In today’s entertainment-oriented world, gender equality has taken short shrift in favor of the almighty dollar: that which speaks to profit as opposed to iniquity. Given that Britney Spears is quite popular tabloid fodder, she merits consideration under this rule. Her impending marriage to Kevin Federline has given naught along the lines of even-handed appraisal; instead, it is torn because of her declining fame.
Seeking readership, a quasi-publication will highlight anything other than the central matter of Spears’ youth and public immaturity and Federline’s two children — one unborn — from a previous relationship.

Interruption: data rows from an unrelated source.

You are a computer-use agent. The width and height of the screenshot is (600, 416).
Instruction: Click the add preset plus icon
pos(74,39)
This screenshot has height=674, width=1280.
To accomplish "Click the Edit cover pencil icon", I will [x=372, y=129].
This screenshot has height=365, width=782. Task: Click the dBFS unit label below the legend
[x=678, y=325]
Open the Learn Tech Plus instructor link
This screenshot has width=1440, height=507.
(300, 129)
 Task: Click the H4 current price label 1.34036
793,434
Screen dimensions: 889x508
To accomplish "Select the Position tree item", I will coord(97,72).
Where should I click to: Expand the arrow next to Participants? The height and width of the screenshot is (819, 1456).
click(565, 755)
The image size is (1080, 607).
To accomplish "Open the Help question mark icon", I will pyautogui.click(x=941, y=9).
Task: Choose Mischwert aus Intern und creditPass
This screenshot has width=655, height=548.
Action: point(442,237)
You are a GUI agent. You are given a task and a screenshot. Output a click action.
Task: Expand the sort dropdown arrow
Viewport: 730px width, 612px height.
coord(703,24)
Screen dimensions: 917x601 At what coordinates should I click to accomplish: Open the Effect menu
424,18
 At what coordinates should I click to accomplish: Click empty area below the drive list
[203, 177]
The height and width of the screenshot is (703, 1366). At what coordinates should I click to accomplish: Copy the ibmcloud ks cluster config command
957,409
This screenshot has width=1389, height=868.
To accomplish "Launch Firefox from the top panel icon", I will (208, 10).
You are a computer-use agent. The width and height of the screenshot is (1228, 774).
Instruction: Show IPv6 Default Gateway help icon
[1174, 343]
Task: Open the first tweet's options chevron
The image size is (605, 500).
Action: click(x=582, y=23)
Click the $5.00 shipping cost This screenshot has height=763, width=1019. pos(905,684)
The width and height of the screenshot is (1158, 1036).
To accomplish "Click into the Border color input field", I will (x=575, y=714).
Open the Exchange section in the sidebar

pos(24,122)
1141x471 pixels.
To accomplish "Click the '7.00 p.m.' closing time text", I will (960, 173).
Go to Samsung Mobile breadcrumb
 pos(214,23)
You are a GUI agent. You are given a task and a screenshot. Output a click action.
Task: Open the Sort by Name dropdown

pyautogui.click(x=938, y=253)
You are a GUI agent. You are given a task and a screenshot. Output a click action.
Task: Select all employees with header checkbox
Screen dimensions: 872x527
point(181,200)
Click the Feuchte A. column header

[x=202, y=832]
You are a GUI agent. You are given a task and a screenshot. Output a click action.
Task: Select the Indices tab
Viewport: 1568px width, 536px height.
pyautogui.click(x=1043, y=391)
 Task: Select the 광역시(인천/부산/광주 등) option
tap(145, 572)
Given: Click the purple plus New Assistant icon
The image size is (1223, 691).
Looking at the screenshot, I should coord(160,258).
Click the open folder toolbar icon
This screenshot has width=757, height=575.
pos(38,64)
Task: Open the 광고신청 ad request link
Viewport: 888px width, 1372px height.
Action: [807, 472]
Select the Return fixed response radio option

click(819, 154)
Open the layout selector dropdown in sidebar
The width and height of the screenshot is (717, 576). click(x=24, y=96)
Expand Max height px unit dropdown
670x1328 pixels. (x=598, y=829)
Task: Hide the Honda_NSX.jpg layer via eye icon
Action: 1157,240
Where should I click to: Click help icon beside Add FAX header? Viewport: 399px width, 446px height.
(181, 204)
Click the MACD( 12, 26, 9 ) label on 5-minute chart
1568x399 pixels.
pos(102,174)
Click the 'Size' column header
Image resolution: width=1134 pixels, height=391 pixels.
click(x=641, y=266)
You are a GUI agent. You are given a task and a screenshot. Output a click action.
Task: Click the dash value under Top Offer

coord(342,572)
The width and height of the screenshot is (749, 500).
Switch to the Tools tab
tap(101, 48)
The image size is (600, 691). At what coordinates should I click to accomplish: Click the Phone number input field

Such a shame it is that young girls are given the impression that playing the shrew for the prying eyes and enquiring minds of the body politic is accepted and encouraged behavior.
Pop stars are no longer the uniting reason for hysterias and manias but, instead, have transmuted into a galvanizing and downward force upon musical tastes the world over. In the age of multi-tasking, doublespeak, and middle management, for every IQ point around by Cat Power there is a doppelganger waiting — possibly “Dirty” Christina Aguilera — to negate any positive influence upon the gender-music paradigm.
At this point, the turn of the 21st century, entertainment cannot be sold as a simple titillation or diversion; it must be put forth and defined by its capability to inform and express the tablature of the human mind as instrument of change.
Going further, women must be given equal credit and opportunity: Not as artists and musicians with perceived gender differences, but as those in the shared thrall of the imagination.
Feminist Andrea Dworkin once mentioned in her letters that “Woman is not born; she is made. In the making, her humanity is destroyed. She becomes a symbol of this, a symbol of that, mother of the earth, slut of the universe; but she never becomes herself because it is forbidden for her to do so.”
Let us not “make” anything within the issue of gender, but let us give women their due and their deserved space to be themselves.